Research

Dr Sarah Betzer is Thomas Jefferson Fellow at Downing College in 2018-19. She is a Visiting Fellow at CRASSH in Lent Term 2019.

By the second half of the nineteenth century, a set of seductive associations were well established which still powerfully inform contemporary art historical analysis: the sculptural antique was conceived as remote and cold, resolutely anti-modern, and thus left spectators uncomprehending, if not themselves deadened. My research project traces a series of episodes in a history that has yet to be written: that of the Janus-faced nature of encounters with the antique between 1750 and 1900, caught between either the promise of animation or the threat of mortification. Examining the pictorial traces of affective and transformative sculptural encounters, the project takes off from decades marked by the uptake of archaeological, art historical and art philosophical developments of the mid-eighteenth century, and charts subsequent decades to conclude with fin de siècle anthropological, psychological and empathic frameworks. In so doing, it proposes an alternative account of the modernity of antique sculpture.

About

Sarah Betzer is Associate Professor of Art History at the University of Virginia.

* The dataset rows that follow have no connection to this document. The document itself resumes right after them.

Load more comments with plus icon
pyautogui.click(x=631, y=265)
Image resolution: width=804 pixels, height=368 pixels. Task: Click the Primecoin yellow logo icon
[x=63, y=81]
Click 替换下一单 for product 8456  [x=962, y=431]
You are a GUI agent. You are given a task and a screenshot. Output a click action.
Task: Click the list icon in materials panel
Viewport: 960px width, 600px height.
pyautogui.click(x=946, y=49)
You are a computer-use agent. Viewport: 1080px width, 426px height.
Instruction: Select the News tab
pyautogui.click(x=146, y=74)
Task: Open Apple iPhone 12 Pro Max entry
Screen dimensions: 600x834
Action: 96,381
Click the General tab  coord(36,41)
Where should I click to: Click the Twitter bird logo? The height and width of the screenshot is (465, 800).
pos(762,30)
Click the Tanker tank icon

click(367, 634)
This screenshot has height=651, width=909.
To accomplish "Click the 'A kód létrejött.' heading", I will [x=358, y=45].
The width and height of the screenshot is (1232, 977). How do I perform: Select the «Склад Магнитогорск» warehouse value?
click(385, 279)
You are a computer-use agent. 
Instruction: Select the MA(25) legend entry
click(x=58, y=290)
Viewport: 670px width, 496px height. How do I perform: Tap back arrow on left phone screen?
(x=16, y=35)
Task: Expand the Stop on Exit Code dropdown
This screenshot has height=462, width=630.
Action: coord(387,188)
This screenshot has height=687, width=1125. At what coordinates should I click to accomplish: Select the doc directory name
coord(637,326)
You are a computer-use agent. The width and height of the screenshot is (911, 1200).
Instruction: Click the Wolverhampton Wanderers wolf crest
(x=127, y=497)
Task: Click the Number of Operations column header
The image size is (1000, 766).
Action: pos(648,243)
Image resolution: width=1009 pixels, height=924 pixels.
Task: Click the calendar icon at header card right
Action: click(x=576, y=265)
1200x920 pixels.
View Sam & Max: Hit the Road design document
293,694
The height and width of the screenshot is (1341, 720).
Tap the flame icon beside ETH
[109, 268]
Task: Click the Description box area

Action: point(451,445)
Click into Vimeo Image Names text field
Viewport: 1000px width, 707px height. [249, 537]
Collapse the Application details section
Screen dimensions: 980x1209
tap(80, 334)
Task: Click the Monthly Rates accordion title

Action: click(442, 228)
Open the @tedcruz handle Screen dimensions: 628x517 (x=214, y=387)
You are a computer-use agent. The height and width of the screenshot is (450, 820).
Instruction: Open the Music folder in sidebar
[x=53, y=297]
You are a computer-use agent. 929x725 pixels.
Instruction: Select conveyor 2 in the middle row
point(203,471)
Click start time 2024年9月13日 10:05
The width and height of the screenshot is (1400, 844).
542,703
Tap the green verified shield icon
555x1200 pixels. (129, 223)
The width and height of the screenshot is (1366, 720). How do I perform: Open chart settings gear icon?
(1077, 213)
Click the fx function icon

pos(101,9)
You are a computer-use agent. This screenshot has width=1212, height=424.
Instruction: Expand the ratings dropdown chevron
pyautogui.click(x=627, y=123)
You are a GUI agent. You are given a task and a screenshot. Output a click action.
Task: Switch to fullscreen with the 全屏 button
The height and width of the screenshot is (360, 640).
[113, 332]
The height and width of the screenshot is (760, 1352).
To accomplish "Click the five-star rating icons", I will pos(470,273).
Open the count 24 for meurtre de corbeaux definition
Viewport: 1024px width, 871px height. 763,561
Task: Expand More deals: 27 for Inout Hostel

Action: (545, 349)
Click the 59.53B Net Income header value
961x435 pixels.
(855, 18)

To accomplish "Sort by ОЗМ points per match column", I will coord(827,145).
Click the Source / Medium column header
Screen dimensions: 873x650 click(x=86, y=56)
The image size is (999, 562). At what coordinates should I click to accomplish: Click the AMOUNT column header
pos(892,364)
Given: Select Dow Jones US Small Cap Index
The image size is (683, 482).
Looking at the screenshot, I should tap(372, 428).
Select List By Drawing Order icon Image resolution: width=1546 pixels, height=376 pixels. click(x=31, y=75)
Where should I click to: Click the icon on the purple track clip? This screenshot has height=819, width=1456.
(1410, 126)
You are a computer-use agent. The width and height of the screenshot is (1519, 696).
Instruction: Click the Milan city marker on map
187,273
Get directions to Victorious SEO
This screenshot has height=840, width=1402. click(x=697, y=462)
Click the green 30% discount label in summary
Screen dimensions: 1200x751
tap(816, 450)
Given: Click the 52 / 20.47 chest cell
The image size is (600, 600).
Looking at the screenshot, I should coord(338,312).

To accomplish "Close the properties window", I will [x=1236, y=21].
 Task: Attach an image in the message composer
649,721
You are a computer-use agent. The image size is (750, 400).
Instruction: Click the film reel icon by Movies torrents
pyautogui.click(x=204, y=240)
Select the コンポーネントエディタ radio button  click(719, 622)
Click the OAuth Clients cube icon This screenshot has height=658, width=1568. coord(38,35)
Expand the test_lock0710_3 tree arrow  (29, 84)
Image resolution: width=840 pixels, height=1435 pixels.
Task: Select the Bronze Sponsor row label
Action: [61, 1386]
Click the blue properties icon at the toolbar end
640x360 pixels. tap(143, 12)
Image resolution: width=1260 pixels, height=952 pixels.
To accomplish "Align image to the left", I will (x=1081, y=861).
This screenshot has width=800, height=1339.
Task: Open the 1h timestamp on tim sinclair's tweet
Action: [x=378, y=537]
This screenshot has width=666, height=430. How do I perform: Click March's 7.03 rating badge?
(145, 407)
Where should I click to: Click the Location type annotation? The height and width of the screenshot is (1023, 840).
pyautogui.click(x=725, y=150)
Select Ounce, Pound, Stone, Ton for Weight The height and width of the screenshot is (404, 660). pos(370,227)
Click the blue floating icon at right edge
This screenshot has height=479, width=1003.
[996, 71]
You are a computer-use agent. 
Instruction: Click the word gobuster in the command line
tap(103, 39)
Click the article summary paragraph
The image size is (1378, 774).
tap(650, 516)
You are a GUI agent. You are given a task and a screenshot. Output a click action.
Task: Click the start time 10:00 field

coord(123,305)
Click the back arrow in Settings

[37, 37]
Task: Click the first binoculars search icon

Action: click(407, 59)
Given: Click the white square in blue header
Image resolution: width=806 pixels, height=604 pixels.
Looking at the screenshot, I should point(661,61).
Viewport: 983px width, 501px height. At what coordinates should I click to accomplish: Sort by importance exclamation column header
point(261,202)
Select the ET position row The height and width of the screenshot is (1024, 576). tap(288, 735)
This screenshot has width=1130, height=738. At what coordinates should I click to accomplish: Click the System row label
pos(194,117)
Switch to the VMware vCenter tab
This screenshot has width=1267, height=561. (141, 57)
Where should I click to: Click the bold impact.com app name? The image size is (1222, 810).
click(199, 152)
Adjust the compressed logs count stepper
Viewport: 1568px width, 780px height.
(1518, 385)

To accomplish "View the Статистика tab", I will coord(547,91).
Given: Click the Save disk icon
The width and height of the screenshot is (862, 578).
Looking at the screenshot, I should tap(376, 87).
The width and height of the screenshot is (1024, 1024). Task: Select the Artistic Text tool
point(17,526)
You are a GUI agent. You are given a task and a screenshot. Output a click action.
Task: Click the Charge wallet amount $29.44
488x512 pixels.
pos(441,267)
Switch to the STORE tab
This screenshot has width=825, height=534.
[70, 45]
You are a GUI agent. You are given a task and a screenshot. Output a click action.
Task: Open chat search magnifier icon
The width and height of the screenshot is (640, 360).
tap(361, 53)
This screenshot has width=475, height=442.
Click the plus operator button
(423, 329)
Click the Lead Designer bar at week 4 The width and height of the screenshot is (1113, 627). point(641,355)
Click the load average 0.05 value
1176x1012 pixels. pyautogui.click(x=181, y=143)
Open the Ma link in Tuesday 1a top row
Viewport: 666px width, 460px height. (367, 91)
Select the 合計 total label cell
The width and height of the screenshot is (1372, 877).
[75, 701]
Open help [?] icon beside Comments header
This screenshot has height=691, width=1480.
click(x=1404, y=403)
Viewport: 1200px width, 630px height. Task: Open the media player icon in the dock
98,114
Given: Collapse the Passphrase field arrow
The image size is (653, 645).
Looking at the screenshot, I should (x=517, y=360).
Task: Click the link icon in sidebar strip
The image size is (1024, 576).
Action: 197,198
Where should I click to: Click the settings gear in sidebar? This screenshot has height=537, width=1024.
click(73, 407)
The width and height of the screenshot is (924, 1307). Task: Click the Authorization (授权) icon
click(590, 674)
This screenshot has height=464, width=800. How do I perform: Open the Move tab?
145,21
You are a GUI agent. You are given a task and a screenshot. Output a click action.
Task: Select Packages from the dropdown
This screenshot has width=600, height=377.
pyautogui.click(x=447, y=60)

She is the author of Ingres and the Studio: Women, Painting, History (2012) and her writing on 18th- and 19th- century European visual culture has appeared in The Art Bulletin, Art History, and the Oxford Art Journal. She is the recipient of grants from the Center for Advanced Studies in the Visual Arts, the Institute for Advanced Study (Princeton), and most recently the Howard Foundation (Brown University) for the completion of her book manuscript, “Animating the Antique: Sculpture in the Age of Aesthetic Theory.”